When I think about the best Christmas gift I received as a kid, I immediately go back to the year I received my blue Schwinn ‘banana’ bike when I was nine years old. I realize now that it must’ve been the last Christmas my family had together before my parent’s divorced.
On that Christmas morning after the presents under the tree were all unwrapped, our parents directed us downstairs for a surprise. As I entered the den, all I could see was the new ping pong table that was in the center of the room. I didn’t even notice the new banana bike standing up on its kick-stand in the corner. My parents had to point me in the direction of the bike. Our Christmases were never extravagant, but I think this one was meant to be memorable for us as I suspect that the divorce may have been in the works.
That bike was my constant companion for several years. It was the only real bike I ever had. I never got a ten speed or some such fancy bike when I entered puberty. My mother didn’t have money for things like that. I had to be content with that two-speed bike with the normal pedal brakes—no handlebar brakes for me. It wasn’t until I bought myself a bike at a garage sale a few years ago as an adult that I actually had a bike with more than two gears.
In today’s age of electronic games and gizmos, it is really hard to find a gift that has the ability to bring such vivid memories. Today’s electronic devices become outdated within months sending us into our quest for the newest version or some type of upgrade. That is why cell phone companies are so geared to their consumers signing up for long term contracts. They want to sway us from leaving and hopefully create some brand loyalty.

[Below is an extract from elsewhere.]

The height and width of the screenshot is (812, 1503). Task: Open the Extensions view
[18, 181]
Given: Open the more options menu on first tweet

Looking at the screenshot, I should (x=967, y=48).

Well, Christmas is over and my kids did score some of those electronic gadgets this year—a new Windows phone, ipod Touch, Nook and video games. I, on the other hand, didn’t get any electronic gadgets. I got some gifts that told me that my family was listening to my heart over the last year. They knew exactly what I wanted—an airline ticket to Spain. While I didn’t get that, one of my sons pointed out to me that I got a virtual trip to Spain. I received a travel guide for Spain, a book to learn Spanish and a large suitcase for the trip. It’s just a matter of time before that trip becomes a reality. Until then I have my work cut out for me, learning Spanish and writing the story that has made Spain such an important part of my life this year.

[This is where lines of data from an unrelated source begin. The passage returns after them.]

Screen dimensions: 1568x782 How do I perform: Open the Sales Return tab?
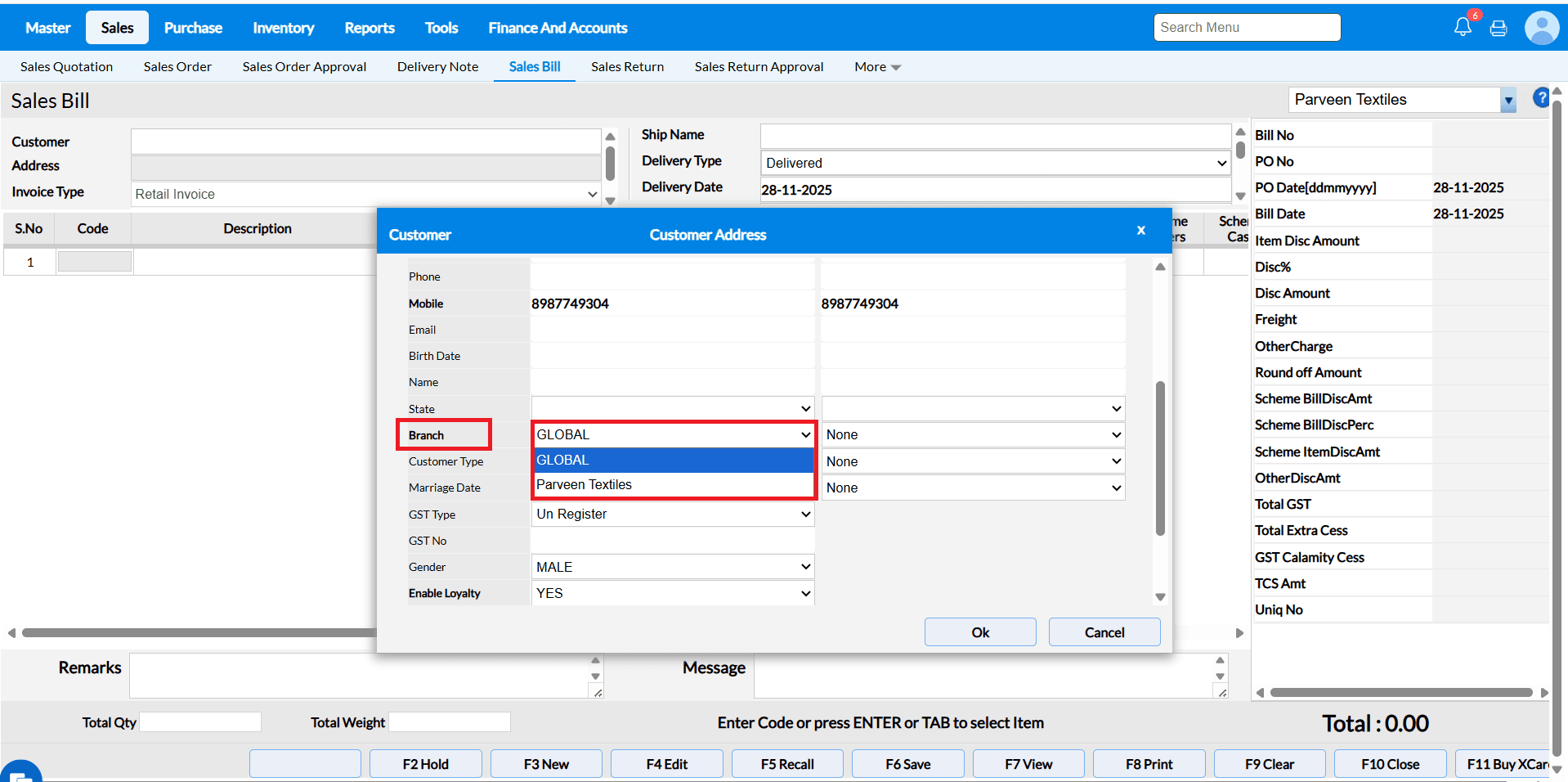627,67
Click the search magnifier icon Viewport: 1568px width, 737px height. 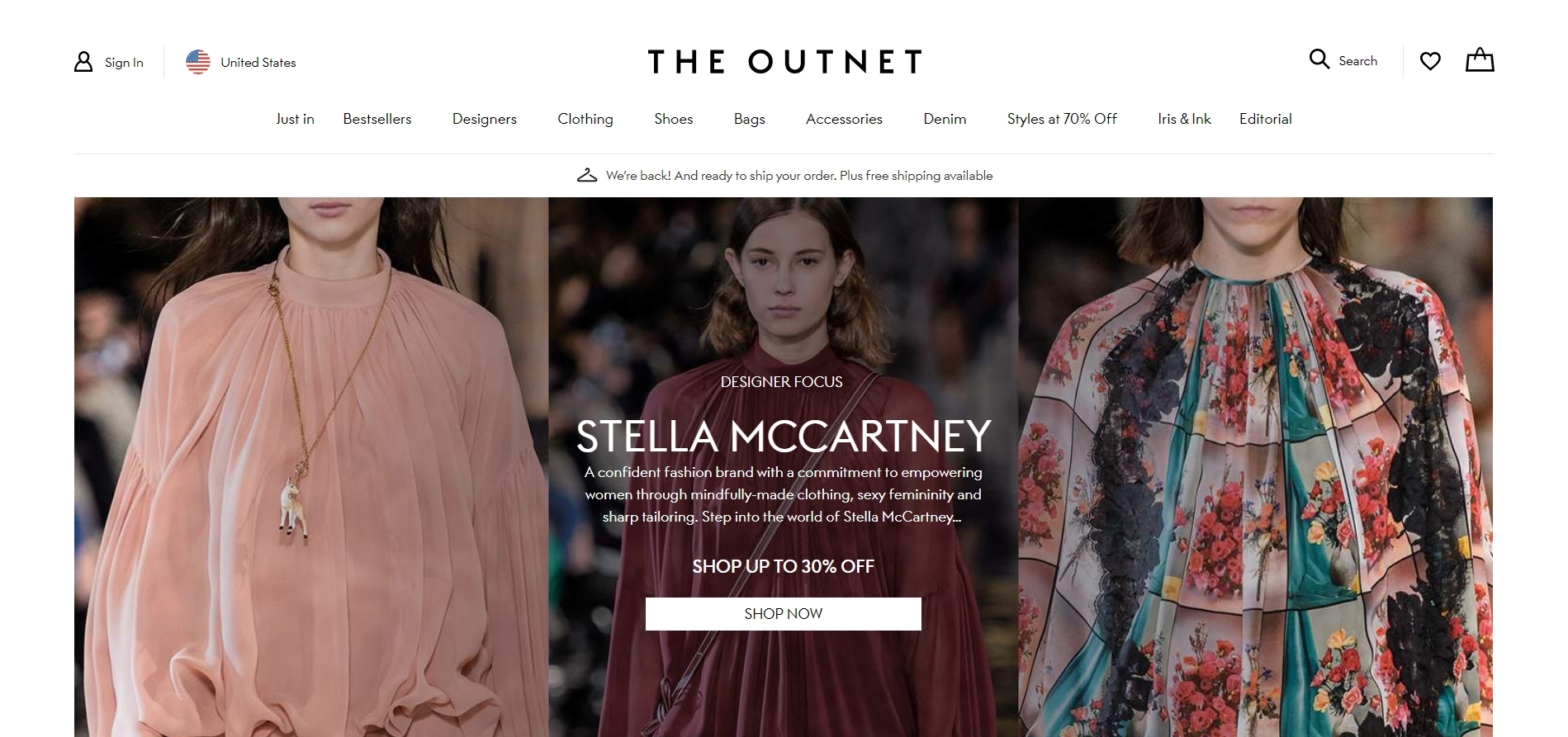[1319, 59]
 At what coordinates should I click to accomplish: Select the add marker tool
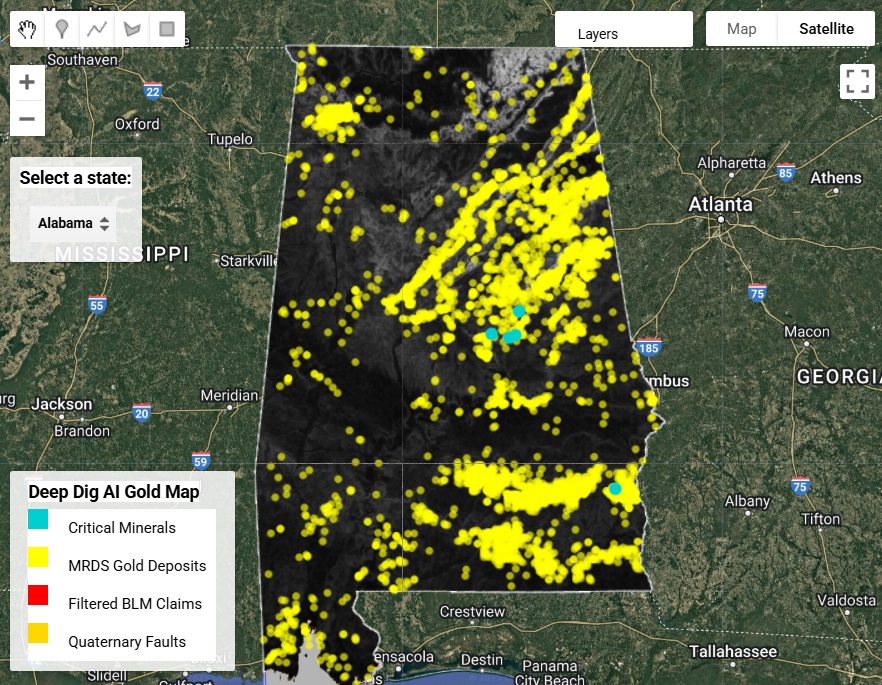(x=62, y=29)
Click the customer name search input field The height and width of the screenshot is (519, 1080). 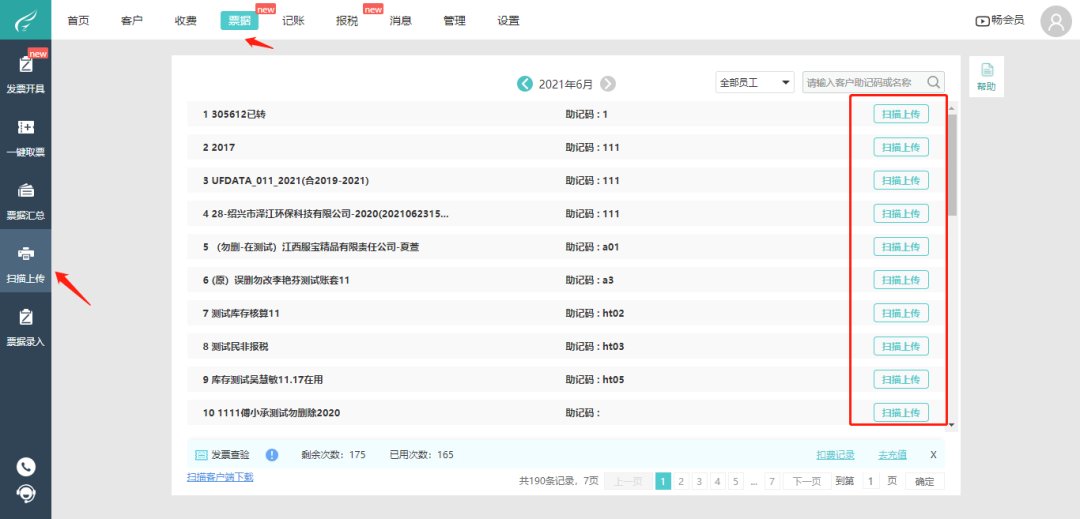click(x=866, y=83)
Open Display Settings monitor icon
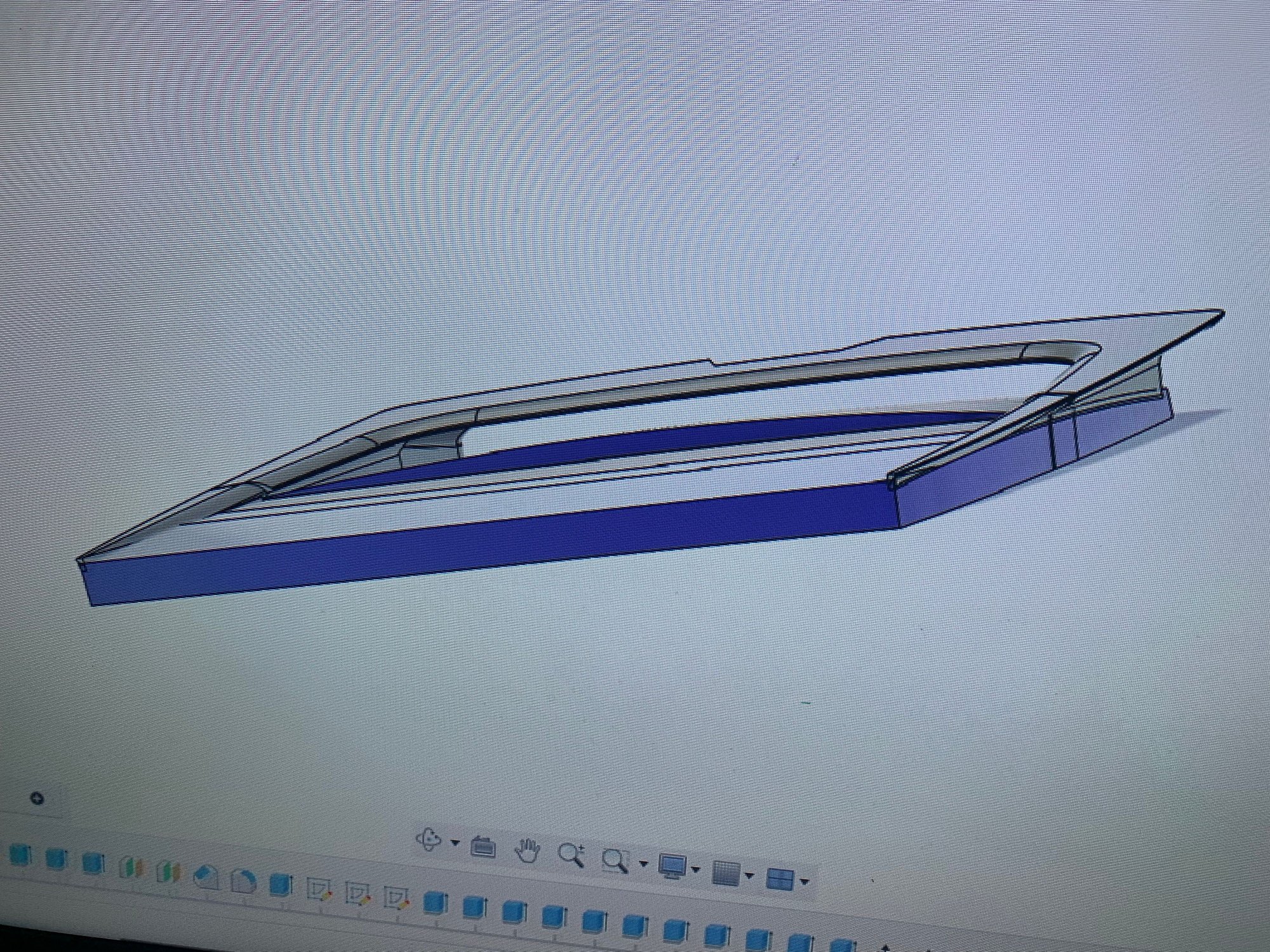Image resolution: width=1270 pixels, height=952 pixels. 672,866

While I’m hoping that my family’s Christmas gifts give them joy and happy memories beyond the next year, I know that my gifts will because they are an investment in a gift that is future dated. Their gifts give me hope for that trip. It helps me to focus on that goal and builds up the excitement and anticipation for what is yet to come. Maybe that is what my parents wanted too—with that bike—to give me some hope or at least some temporary joy in the midst of the life-shattering reality that was to come.
Receiving these gifts of hope from my family, reminds me of what God gave us when He sent His Son. It wasn’t a gift wrapped up under a Christmas tree. It was wrapped in swaddling clothes in a manger. When I focus on that gift and not my present circumstances, I’m able to get through the rough times. It is a gift of hope. I'll take that kind of gift any day.